Exercise ::
Check every line of the material for the word "settings". Copy those that have it.

Input records ::
Start of Block

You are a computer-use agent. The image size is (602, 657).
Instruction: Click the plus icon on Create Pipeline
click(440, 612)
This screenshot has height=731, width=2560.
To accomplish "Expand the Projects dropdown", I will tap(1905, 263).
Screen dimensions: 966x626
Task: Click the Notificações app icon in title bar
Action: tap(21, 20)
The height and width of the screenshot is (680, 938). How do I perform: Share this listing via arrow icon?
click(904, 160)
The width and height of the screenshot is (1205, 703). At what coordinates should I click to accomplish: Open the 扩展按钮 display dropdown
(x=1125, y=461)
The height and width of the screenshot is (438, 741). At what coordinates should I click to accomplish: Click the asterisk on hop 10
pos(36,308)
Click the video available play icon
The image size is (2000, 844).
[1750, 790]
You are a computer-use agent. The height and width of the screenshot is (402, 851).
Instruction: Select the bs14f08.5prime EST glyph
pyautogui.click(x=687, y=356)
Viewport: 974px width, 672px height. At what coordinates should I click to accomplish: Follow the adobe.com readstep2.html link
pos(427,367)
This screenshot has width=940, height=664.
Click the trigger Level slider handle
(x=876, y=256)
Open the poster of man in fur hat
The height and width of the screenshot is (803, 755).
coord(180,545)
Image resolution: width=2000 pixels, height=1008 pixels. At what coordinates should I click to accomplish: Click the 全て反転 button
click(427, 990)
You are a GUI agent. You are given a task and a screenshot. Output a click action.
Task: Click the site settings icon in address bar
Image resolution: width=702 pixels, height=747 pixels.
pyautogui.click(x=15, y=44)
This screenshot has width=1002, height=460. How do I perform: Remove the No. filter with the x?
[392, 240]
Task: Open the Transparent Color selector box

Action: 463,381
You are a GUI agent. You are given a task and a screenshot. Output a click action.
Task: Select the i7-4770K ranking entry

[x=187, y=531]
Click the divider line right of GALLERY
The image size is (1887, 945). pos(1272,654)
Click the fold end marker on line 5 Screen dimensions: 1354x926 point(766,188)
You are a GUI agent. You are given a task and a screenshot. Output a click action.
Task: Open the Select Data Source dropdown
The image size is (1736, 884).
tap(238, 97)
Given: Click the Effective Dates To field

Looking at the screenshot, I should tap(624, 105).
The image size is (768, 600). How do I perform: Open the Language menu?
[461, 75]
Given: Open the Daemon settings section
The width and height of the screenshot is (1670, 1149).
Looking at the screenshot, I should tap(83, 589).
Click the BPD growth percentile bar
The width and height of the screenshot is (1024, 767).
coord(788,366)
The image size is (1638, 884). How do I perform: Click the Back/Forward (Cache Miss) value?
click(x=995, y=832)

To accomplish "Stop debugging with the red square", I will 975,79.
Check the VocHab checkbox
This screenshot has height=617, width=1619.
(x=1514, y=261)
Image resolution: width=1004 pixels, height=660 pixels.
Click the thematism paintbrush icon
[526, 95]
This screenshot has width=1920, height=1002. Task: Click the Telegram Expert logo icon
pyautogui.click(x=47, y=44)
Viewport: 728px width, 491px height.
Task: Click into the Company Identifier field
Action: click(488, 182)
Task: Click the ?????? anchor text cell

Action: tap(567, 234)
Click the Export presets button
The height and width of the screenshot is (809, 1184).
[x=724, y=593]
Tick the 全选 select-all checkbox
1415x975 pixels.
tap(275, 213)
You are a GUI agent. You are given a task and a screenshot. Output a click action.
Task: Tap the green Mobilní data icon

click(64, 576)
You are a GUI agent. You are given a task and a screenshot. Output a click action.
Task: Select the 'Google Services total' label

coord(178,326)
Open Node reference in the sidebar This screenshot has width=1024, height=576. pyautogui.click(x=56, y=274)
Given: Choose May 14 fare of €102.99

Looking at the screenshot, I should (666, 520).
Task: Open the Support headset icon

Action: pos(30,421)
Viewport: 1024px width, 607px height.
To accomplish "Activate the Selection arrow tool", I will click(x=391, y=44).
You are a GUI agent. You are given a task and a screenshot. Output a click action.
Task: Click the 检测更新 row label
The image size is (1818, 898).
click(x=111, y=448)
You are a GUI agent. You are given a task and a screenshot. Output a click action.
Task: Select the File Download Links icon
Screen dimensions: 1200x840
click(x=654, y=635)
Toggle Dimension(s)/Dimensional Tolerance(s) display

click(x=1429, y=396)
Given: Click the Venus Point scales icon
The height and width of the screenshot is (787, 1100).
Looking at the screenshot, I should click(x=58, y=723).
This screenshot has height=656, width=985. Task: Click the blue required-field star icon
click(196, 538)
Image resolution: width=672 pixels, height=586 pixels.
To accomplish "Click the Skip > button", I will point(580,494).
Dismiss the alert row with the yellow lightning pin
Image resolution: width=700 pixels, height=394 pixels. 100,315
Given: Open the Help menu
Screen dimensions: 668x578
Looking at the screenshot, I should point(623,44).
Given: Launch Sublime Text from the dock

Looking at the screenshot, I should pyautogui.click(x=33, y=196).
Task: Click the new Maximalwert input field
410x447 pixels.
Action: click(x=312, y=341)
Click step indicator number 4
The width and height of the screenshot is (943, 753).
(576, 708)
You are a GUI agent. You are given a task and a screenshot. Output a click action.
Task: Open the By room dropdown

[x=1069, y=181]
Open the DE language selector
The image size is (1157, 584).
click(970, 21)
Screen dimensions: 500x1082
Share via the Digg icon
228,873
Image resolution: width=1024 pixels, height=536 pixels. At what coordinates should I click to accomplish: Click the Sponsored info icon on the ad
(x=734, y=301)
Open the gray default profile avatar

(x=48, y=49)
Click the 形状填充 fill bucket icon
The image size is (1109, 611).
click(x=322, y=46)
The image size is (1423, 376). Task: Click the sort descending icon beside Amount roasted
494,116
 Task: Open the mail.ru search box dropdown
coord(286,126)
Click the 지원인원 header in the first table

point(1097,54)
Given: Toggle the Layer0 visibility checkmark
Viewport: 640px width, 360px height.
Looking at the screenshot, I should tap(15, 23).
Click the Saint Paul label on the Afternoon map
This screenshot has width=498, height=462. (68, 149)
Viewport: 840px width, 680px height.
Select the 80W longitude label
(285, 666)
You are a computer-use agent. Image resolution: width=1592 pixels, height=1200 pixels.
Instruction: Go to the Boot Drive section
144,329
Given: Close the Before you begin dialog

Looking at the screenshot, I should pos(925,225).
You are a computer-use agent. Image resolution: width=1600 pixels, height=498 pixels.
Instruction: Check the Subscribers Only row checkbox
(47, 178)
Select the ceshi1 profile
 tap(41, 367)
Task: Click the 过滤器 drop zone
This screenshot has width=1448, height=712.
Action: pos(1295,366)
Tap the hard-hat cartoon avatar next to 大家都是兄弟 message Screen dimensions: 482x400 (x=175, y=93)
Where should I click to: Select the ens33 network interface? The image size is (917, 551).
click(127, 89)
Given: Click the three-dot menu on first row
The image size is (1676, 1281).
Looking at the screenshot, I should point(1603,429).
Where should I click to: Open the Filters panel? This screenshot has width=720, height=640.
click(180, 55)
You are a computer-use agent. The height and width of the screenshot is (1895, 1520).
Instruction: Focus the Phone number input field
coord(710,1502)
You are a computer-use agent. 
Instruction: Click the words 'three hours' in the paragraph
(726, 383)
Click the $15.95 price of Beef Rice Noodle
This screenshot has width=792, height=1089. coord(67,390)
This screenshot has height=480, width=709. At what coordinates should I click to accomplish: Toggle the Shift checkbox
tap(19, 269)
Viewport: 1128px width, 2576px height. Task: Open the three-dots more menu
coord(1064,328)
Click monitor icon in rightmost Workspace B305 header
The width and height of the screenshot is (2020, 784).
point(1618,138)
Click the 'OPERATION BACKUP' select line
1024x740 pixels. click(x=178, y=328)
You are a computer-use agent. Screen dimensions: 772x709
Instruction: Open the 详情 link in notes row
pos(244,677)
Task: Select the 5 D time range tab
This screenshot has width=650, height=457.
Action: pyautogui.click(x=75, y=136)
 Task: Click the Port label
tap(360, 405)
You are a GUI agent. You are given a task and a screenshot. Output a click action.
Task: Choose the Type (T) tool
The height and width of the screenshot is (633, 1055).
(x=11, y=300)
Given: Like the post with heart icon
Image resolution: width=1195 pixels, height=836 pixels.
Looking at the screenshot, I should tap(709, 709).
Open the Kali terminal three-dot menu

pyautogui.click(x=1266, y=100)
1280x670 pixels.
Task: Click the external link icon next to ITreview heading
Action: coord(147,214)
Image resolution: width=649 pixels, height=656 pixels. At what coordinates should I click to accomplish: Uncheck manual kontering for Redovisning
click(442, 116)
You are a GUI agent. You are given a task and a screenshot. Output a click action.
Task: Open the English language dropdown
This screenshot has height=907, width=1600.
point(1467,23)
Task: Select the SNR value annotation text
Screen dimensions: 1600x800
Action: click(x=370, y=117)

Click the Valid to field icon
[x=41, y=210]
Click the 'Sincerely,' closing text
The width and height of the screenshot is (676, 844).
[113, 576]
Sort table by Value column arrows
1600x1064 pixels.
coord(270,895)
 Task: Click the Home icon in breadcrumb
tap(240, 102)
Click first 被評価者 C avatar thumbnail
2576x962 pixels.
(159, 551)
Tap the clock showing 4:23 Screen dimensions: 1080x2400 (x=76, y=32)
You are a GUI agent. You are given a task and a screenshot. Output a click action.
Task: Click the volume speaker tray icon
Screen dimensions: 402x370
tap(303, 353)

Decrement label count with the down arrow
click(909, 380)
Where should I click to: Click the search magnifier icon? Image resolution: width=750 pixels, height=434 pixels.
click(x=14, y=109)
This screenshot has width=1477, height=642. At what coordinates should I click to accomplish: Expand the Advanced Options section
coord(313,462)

End of Block

Written answer ::
Task: Click the site settings icon in address bar
Given: Open the Daemon settings section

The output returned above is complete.